Right around the time that I began to serve Jesus, my partner went to jail. He had gone off the deep end in response to the loss of his mother and everything else, and gotten himself in a lot of trouble. I continued in relationship with him, but it was in a completely different manner. I stayed committed to sharing Jesus with him during that time. I would visit him in jail and share about all the things God was doing. He was eventually moved to a Christian rehabilitation program as part of his sentence. This place was quite a drive for me, but I would make every effort to visit him, attend church with him, and encourage him in the things of God. I could see definite change and I was sincerely happy for him.

In the meanwhile, I continued going to church myself. I was totally focused on receiving from God. God was continually filling me up, and I felt so satisfied. I understood that it was only He that could fill my void inside, and my dependence was now on HIM and HIM alone. It was liberating!

Everything around me was changing daily, it seemed. My mom was so impacted by my change, that she decided to come to church with me, and too, gave her life to God. Soon after, my father followed, and as a family, we were following God together. Such a glorious thing that God was doing within all of us! I remember asking God for new friends who would share my love for Him. Before long, a whole new family of friends entered my life. I began to spend my time with other like minded people, and it was great.

Two years later, my partner was released. I knew this would be his true test. He stayed focused on God for no longer than a couple of months. The temptations that lured all around him quickly became too much for him to resist. He went back to the former things. I knew that this was where things ended. He was now choosing a lifestyle that no longer lined up with mine, and I would not allow anything to hinder my walk with God.

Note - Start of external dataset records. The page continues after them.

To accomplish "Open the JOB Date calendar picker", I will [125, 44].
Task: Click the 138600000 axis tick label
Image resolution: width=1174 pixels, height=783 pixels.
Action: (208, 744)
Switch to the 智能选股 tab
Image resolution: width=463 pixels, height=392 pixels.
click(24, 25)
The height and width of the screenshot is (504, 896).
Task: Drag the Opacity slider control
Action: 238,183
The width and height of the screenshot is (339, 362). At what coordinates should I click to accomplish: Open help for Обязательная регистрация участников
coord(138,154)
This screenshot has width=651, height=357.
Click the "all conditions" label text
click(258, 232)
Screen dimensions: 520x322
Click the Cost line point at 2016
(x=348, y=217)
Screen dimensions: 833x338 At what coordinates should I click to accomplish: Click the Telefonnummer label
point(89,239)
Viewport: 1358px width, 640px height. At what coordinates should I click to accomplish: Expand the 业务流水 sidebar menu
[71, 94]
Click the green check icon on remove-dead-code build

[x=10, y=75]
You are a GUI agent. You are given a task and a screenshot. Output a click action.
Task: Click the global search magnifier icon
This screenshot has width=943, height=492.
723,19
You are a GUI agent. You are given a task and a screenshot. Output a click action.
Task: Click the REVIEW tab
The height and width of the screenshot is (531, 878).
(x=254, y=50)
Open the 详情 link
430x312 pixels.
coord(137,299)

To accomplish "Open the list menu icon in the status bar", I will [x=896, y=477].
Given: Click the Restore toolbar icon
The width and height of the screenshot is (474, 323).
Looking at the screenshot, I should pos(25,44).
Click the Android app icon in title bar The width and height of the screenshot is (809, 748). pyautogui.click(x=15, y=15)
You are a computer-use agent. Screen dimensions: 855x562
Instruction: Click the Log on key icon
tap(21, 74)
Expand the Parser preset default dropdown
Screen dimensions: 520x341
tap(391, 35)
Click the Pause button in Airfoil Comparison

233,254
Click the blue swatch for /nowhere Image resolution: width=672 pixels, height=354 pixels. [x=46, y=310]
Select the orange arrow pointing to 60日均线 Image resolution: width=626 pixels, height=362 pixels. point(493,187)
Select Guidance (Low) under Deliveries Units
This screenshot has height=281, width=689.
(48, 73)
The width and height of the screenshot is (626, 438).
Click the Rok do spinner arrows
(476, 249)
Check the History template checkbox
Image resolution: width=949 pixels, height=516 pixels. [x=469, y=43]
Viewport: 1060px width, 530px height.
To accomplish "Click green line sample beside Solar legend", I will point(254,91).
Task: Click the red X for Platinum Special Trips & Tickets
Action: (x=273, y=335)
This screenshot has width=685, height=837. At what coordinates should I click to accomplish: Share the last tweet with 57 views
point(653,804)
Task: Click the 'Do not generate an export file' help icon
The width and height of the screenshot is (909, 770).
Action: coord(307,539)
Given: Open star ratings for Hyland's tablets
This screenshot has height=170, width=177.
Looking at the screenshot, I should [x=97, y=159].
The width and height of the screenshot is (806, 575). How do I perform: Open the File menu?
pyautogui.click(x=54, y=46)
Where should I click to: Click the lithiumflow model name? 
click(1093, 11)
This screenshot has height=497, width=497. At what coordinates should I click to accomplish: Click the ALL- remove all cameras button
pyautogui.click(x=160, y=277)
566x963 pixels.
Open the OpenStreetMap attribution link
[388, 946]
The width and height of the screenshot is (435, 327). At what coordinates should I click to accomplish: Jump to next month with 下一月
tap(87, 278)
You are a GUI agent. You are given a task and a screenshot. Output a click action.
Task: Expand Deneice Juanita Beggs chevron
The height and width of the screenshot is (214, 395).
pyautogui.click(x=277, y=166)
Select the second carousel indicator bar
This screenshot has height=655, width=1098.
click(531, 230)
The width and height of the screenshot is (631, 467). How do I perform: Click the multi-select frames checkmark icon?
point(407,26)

The end of my relationship with him was indeed a sad time. I was sad in my own heart, but was mostly saddened for him, and all that he was choosing to give up. As I looked to God, He continued to tenderly love me through and once again help me to heal.

It was then, that I no longer had any associations with my past, and that God would begin to really build my future.

1 comments:

Tammy R said...

Bonnie,
Your story was so captivating and transparent.I'm always amazed(althought I shoudn't be) how God will take our brokeness and turn it into holiness.

Praise God...for the work He is doing in you and the lives you are touching through your willingness to live in His Truth.


Thank you for your comments. I too have been serving God at a CPC as program coordinator for our 'Beyond the Choice' abortion recovery...Our God is so good!